The Aspie and Empathy

by Gavin Bollard

A little while ago, when I was being particularly difficult, my wife said to me, “That’s right. You’re an Aspie, so you can’t empathize.”

In fact, nothing could be further from the truth.

It’s a well documented fact that women are empathic creatures while men are problem-solvers. You can read all about this in Men are from Mars, Women are from Venus by John Gray. This isn’t an Aspie book, but it is good reading for Aspies because it contains a lot of useful information about how and why people react the way they do. It’s also a good book for anyone in a long-term relationship, because you fall into traps and stereotypes after a few years.

Now… back to the point.

When I was a kid, I couldn’t really empathize well. Without realizing it, I would say things that hurt people’s feelings. (I still do.) The Aspie doesn’t really “think on the fly” during conversations. There’s a delay, and we often don’t pick up on non-verbal or non-obvious cues that we’re hurting someone.

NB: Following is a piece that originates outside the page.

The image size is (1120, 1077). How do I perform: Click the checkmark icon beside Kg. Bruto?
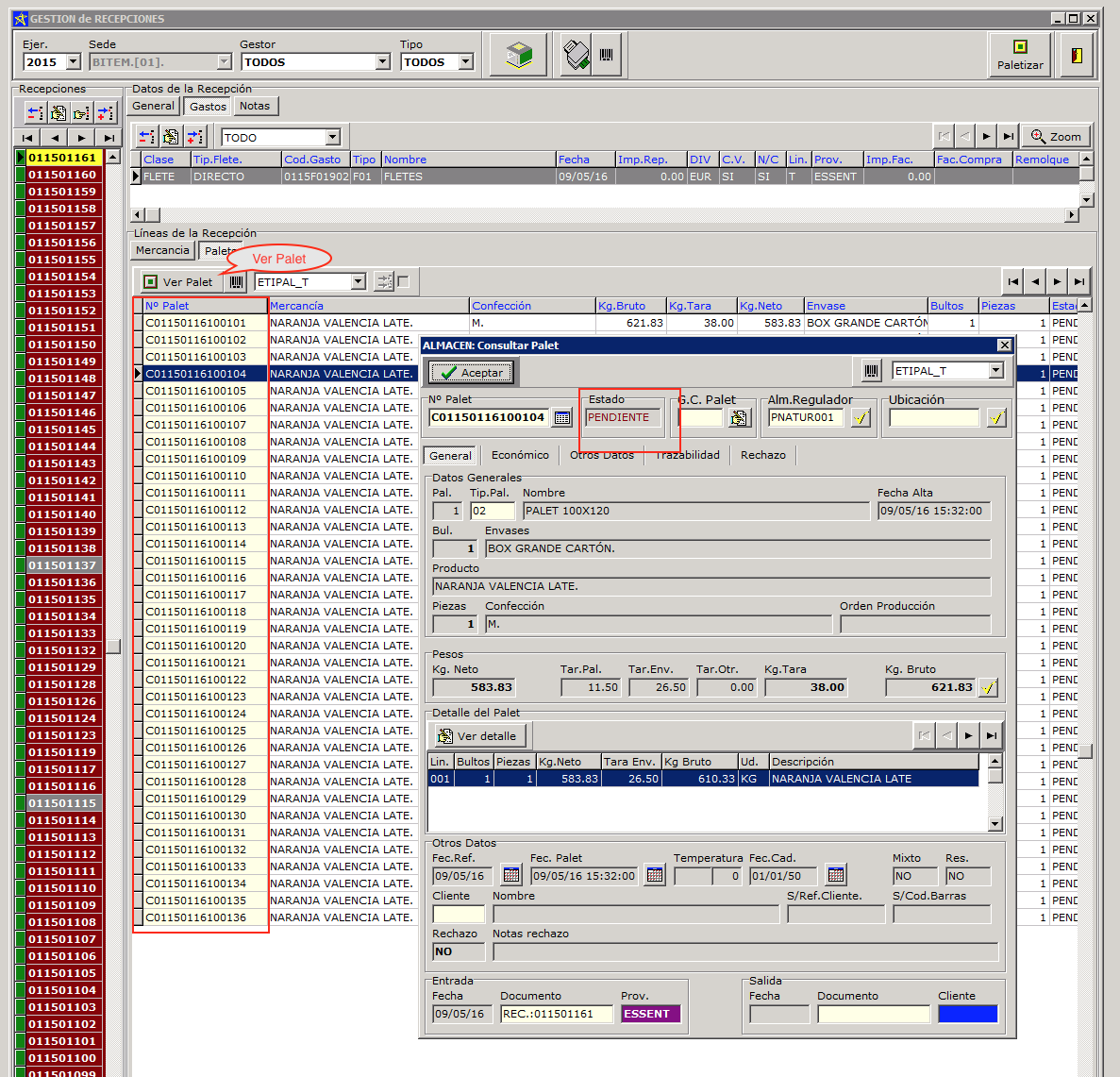[x=988, y=688]
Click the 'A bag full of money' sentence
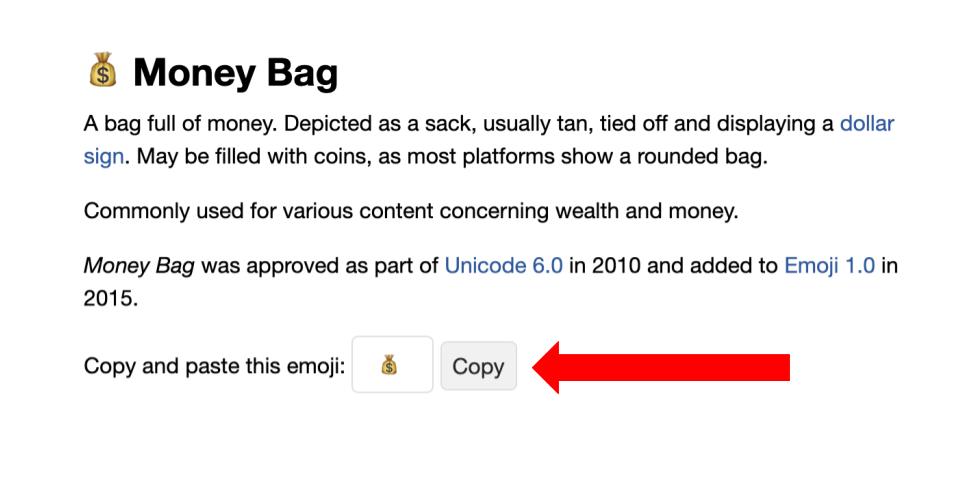Screen dimensions: 963x494 coord(181,124)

That said, Aspies are the first to notice when people are obviously upset or hurt.

Obvious and Physical Hurt
When people are physically rather than verbally hurt, Aspies tend to be quite concerned. I’ve seen that behaviour in my eldest child at school and at play. I’ve also seen it in myself. It’s not that we don’t understand emotional hurt, but rather that we have more difficulty determining that it has happened.

In adult and teenage Aspies, there’s an extra dimension to concern for others, and the Aspie needs to learn that there are times not to become involved. This is particularly important when, for example, the Aspie is displaying obvious concern for other adults, particularly those of the opposite gender.

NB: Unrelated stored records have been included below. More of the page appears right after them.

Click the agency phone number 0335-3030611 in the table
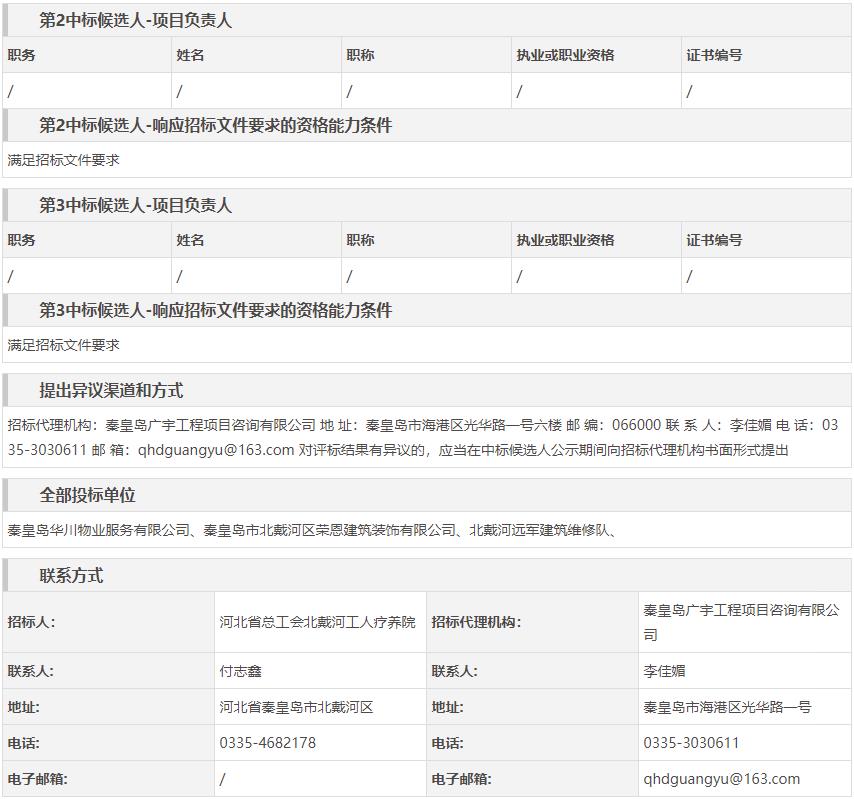(691, 743)
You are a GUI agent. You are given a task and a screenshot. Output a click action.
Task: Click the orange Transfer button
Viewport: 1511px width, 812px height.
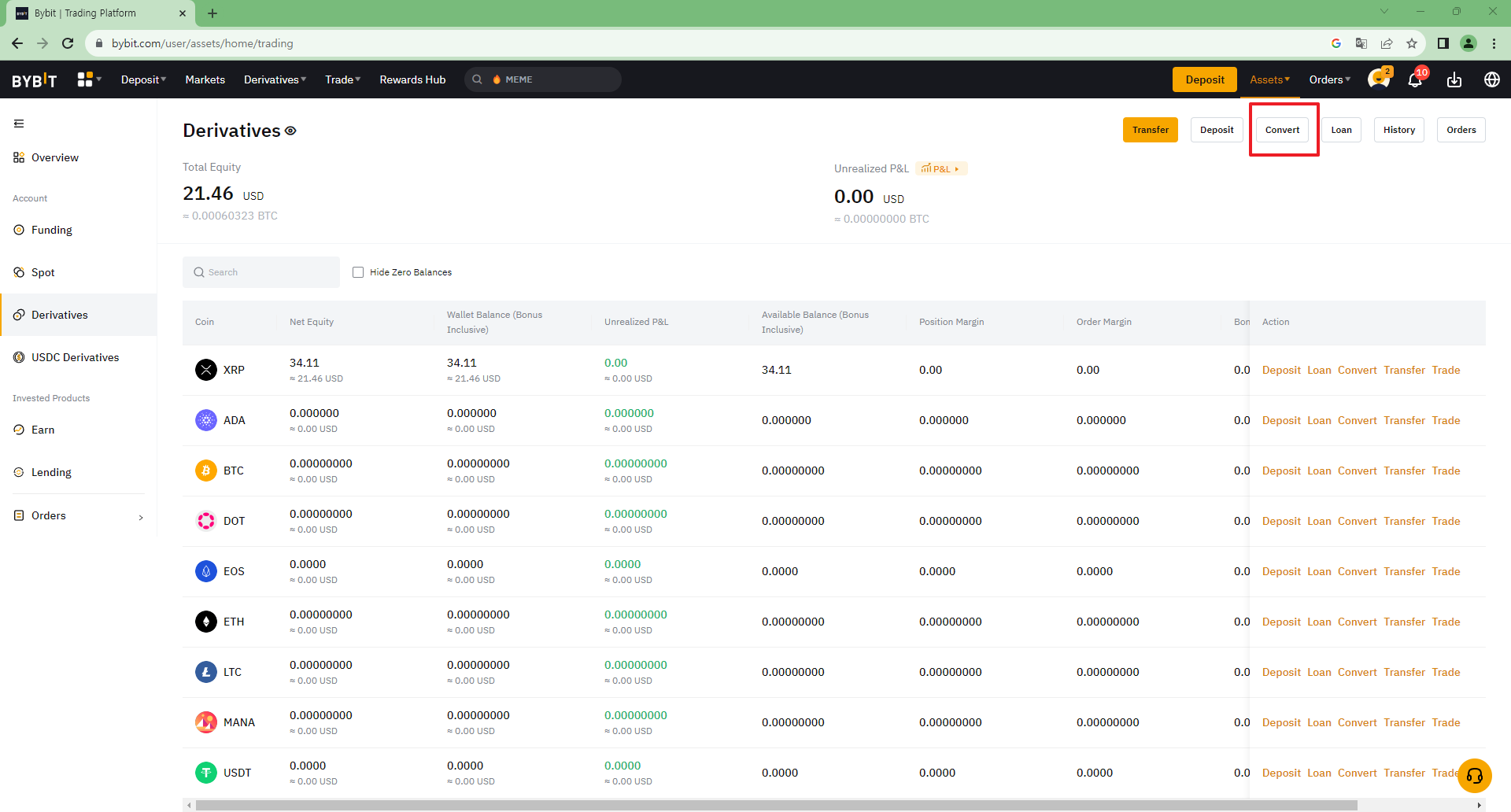(1150, 130)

Such concern could easily be misinterpreted as romantic interest, and this could lead to unintended entanglements, or if either person is already “entangled,” open hostility from partners arising from jealousy.

Empathy in Its Truest Form
When an Aspie is listening, concentrating, or deliberately trying to be empathic, he or she achieves a level of empathy well beyond what neurotypical people experience.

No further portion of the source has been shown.